**EXERCISE PROMPT**:
Look below for the line with "Given: Toggle the percent scale chart button", then give it again exactly, along with every line that comes after it, the final line included.

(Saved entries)
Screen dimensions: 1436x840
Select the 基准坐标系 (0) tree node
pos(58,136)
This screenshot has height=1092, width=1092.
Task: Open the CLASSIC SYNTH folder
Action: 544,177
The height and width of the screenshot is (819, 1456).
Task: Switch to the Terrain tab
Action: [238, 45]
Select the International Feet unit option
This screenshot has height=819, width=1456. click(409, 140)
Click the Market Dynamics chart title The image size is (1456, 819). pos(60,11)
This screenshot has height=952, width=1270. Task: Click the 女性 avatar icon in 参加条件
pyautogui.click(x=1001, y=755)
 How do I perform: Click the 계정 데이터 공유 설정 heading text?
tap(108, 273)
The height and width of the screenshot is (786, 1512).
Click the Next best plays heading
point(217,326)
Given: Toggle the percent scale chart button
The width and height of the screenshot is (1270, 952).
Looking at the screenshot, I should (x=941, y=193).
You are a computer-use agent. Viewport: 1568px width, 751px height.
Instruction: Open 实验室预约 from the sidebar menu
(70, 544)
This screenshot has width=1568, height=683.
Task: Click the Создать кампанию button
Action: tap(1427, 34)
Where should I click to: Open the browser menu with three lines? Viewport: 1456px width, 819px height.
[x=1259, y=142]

**SOLUTION TO THE EXERCISE**:
Given: Toggle the percent scale chart button
The width and height of the screenshot is (1270, 952).
Looking at the screenshot, I should (x=941, y=193).
You are a computer-use agent. Viewport: 1568px width, 751px height.
Instruction: Open 实验室预约 from the sidebar menu
(70, 544)
This screenshot has width=1568, height=683.
Task: Click the Создать кампанию button
Action: tap(1427, 34)
Where should I click to: Open the browser menu with three lines? Viewport: 1456px width, 819px height.
[x=1259, y=142]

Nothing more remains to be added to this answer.